*PASSAGE SHOWN*:
Soma Records was an American record label, based in Minneapolis, Minnesota, and owned by wholesale record distributor Amos Heilicher.  The Soma name was "Amos" spelled backwards.  Heilicher, along with his brother Danny, was also in the jukebox and wholesale record distribution businesses, and owned the Musicland chain of retail music stores.

History
Started in 1954, Soma began mainly recording polka music, old-time country and western, and jazz groups.  Its first hit was Bobby Vee's 1959 "Suzie Baby", which was a regional smash before Liberty Records bought the master and issued it nationally.

*SUPPLIED INFORMATION*:

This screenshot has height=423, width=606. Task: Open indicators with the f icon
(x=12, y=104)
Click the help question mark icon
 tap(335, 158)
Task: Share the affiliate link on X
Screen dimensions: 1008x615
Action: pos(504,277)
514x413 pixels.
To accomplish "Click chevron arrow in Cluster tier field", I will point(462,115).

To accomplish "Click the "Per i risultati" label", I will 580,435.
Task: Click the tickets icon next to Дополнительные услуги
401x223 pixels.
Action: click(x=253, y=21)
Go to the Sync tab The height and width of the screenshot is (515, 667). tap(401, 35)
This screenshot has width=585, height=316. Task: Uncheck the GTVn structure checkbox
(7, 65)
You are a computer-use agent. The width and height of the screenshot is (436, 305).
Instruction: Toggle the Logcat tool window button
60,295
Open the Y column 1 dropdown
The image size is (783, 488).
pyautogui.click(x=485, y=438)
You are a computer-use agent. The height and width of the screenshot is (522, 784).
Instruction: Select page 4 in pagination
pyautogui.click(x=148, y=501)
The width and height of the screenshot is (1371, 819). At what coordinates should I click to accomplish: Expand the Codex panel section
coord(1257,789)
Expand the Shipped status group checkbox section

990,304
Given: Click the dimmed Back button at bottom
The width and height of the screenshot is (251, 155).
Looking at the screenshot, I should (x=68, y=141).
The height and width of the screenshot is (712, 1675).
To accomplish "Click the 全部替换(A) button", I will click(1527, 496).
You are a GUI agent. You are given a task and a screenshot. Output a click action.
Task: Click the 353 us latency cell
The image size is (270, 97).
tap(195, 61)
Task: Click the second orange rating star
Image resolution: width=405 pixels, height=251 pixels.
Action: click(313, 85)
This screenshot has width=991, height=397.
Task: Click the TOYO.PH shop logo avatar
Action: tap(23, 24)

*GIVEN TASK 1*:
Reproduce the passage on Soma Records from "Soma Records was" up to and including "issued it nationally.".
*GIVEN TASK 2*:
Carry on the passage about Soma Records past its final sentence.
The listing has no connection to the text about Soma Records.

*TASK RESULT 1*:
Soma Records was an American record label, based in Minneapolis, Minnesota, and owned by wholesale record distributor Amos Heilicher.  The Soma name was "Amos" spelled backwards.  Heilicher, along with his brother Danny, was also in the jukebox and wholesale record distribution businesses, and owned the Musicland chain of retail music stores.

History
Started in 1954, Soma began mainly recording polka music, old-time country and western, and jazz groups.  Its first hit was Bobby Vee's 1959 "Suzie Baby", which was a regional smash before Liberty Records bought the master and issued it nationally.

*TASK RESULT 2*:
Among the hits released by Soma were "Mule Skinner Blues" by The Fendermen (purchased from Wisconsin's Cuca label), "Liar, Liar" by The Castaways, "Run, Run, Run" by The Gestures and "Surfin' Bird" by The Trashmen.  The last record was distributed by Soma, but recorded on the Garrett Records label - George Garrett was an engineer who ran the recording/mixing console on many Soma recordings at their Kay Bank Studios.  Soma/Kay Bank recorded many local and regional rock groups during the 1960s, including The Accents, Gregory Dee and The Avanties, The Underbeats, and The Del Counts, as well as distributing other smaller labels (such as Garrett, Bangar, Golden Ring and Studio City). Country singer Dave Dudley's first album, containing his biggest hit "Six Days on the Road", was released on Golden Ring Records in 1963, and distributed by Soma until Mercury Records bought the rights.

Heilicher had some ownership in the local Kay Bank Studios, where most of Soma's recordings were made.

Soma continued releasing recordings until 1967, when the co-owned record distributing company was merged into Pickwick Records. The Heilicher brothers exited the recorded music business in 1977.

Amos Heilicher died of pneumonia in August 2011, aged 90.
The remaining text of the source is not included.